_WORK INSTRUCTION_. Every line below that holds the word "showing" must be listed.

_EXCERPTED RECORDS_.
= = = = =
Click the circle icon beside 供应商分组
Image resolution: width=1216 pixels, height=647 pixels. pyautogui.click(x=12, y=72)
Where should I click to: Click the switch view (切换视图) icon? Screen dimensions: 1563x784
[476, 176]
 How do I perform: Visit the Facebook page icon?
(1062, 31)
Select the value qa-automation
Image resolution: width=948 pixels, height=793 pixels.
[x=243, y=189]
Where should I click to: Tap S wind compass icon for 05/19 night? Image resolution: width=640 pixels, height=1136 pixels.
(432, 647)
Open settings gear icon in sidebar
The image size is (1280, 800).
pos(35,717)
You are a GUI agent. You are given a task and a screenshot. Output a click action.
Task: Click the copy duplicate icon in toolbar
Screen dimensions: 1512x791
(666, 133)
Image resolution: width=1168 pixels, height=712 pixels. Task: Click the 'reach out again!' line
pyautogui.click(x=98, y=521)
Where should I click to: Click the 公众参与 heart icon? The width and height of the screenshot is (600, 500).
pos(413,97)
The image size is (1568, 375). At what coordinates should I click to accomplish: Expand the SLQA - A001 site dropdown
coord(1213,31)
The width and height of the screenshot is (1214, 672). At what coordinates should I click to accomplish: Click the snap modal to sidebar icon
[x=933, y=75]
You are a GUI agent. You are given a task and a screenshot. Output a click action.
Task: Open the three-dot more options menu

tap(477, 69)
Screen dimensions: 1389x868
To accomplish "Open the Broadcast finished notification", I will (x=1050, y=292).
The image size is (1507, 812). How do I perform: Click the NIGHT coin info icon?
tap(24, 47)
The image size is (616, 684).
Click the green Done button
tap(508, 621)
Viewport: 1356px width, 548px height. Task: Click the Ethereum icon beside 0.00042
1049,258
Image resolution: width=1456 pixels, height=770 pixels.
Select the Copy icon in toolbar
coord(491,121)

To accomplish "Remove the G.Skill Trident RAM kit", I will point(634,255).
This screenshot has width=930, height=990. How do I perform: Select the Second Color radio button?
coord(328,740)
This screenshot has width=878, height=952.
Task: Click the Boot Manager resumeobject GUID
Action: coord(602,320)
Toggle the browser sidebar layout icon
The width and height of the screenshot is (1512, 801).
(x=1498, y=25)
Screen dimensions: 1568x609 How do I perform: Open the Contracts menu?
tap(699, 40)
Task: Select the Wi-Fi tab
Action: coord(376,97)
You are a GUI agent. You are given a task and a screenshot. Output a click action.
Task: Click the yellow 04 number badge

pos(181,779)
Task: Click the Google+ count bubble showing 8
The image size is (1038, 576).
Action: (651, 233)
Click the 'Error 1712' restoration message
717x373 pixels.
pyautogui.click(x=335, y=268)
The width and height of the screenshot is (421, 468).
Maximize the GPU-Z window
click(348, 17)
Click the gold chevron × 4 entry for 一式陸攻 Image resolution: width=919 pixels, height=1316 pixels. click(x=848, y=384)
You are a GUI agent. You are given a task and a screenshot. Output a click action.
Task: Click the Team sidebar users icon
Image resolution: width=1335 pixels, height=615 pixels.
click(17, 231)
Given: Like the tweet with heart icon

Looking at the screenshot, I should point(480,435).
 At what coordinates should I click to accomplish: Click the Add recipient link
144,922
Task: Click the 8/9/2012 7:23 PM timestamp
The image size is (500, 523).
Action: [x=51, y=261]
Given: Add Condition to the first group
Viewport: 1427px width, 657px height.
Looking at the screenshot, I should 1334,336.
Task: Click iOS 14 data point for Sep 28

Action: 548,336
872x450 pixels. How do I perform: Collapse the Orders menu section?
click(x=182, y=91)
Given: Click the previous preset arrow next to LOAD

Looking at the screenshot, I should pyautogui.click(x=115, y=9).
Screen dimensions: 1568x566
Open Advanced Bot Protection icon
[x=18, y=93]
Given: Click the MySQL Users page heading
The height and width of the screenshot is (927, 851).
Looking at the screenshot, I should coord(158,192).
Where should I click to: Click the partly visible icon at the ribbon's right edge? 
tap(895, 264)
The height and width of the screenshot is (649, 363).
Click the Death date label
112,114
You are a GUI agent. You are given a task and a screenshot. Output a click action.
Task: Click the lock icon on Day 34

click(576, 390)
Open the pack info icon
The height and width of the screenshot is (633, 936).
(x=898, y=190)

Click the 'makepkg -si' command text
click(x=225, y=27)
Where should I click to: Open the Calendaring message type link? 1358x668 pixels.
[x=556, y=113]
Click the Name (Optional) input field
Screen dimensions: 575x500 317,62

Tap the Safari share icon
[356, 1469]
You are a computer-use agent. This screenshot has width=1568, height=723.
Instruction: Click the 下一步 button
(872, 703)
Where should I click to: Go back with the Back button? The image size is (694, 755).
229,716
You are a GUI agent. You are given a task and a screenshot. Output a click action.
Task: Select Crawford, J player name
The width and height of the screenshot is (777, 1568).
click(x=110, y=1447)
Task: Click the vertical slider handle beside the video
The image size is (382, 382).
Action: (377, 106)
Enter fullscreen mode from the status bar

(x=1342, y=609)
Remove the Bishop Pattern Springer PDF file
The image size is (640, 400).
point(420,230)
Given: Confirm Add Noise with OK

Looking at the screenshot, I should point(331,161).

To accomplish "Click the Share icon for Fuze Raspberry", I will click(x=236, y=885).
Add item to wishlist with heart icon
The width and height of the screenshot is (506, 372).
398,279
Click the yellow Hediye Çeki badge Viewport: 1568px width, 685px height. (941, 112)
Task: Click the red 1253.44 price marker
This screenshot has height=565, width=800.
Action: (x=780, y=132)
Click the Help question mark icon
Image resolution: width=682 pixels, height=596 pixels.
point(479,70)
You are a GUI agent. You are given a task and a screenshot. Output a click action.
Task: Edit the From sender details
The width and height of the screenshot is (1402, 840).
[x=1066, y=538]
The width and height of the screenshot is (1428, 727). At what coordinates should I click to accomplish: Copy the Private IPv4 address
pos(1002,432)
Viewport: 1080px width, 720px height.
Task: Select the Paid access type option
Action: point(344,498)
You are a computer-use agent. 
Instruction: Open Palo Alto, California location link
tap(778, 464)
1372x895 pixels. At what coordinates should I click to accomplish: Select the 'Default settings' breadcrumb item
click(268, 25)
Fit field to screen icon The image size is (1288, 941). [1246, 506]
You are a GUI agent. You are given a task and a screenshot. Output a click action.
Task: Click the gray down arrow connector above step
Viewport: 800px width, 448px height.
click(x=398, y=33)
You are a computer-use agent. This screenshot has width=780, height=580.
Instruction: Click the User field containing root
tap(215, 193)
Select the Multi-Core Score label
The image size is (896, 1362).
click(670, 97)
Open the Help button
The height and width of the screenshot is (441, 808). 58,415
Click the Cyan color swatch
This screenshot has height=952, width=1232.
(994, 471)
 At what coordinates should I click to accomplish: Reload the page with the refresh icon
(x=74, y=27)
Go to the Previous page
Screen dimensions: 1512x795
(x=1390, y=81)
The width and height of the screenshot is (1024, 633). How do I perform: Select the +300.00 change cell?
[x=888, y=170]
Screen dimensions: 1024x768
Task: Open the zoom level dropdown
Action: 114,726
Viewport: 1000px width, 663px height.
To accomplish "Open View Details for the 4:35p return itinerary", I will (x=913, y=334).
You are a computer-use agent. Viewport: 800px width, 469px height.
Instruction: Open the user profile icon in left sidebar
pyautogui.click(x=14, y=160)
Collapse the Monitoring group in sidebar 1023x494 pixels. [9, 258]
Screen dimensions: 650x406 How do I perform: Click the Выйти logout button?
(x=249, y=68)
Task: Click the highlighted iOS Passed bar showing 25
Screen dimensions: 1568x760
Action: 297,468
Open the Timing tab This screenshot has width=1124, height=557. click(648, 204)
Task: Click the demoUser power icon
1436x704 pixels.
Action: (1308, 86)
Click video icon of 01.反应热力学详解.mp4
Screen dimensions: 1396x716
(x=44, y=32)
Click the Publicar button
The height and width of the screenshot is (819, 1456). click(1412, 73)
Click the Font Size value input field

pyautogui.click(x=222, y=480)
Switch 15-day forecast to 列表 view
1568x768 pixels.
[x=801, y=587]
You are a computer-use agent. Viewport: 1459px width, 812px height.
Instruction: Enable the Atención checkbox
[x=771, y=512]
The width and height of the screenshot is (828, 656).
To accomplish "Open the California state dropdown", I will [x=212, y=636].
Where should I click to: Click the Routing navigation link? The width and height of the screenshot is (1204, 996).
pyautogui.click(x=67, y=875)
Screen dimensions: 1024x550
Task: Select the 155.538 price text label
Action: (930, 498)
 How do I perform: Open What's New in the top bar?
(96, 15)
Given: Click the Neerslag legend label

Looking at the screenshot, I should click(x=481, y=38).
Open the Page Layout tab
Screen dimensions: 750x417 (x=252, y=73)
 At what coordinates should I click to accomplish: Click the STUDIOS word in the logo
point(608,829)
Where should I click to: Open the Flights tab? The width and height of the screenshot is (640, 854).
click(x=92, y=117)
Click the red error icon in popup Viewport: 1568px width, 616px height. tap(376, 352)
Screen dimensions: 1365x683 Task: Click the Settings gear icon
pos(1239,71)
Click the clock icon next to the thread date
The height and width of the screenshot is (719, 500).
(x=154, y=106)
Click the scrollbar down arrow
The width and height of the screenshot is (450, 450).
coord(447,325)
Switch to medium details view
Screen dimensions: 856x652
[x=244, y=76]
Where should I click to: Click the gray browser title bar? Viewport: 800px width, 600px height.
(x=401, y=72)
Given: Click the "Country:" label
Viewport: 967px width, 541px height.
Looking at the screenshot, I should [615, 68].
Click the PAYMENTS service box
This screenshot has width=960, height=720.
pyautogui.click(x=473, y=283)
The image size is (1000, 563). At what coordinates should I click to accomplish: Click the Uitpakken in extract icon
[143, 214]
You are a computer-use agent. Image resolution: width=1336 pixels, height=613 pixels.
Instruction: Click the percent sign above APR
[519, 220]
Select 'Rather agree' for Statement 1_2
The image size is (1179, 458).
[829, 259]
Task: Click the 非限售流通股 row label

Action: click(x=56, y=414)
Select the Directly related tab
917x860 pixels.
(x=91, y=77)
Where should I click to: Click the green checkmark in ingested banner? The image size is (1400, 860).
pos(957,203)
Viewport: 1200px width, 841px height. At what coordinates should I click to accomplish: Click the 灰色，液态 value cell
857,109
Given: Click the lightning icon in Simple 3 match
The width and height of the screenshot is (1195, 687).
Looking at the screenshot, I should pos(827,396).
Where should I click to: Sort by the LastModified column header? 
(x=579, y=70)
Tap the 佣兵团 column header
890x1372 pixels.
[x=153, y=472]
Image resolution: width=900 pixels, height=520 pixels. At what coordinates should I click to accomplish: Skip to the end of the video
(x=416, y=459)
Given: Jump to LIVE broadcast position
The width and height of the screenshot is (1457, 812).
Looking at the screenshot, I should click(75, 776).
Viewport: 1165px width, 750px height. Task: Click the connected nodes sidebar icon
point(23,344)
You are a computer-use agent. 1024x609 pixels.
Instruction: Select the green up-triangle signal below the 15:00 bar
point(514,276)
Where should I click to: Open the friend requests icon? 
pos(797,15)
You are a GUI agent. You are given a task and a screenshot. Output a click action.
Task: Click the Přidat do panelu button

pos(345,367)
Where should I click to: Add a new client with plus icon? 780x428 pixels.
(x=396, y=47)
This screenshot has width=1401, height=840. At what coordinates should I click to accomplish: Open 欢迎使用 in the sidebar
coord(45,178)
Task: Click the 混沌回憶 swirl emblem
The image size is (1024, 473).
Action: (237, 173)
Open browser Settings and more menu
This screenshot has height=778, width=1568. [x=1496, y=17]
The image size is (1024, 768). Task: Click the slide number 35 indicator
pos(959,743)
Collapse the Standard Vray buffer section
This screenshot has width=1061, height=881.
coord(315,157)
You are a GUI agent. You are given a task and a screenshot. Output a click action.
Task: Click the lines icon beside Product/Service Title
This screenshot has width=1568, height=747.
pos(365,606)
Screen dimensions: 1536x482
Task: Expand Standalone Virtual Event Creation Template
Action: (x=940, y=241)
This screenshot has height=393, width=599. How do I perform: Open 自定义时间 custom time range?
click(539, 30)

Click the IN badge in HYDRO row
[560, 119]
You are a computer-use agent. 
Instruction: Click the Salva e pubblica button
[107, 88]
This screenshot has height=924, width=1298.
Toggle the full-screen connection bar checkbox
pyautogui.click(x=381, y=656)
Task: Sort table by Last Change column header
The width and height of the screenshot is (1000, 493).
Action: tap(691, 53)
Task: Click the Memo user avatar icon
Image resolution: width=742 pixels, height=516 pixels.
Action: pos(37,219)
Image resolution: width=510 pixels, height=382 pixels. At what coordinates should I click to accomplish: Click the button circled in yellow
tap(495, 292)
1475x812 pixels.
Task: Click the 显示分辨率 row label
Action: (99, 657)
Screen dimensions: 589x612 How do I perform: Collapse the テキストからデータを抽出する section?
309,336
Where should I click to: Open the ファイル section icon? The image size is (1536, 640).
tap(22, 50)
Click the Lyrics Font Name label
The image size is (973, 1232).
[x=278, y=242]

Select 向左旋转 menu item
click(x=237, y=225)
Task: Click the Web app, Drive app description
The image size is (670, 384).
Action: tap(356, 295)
= = = = =
_TASK RESULT_.
Task: Click the Google+ count bubble showing 8
Task: Click the highlighted iOS Passed bar showing 25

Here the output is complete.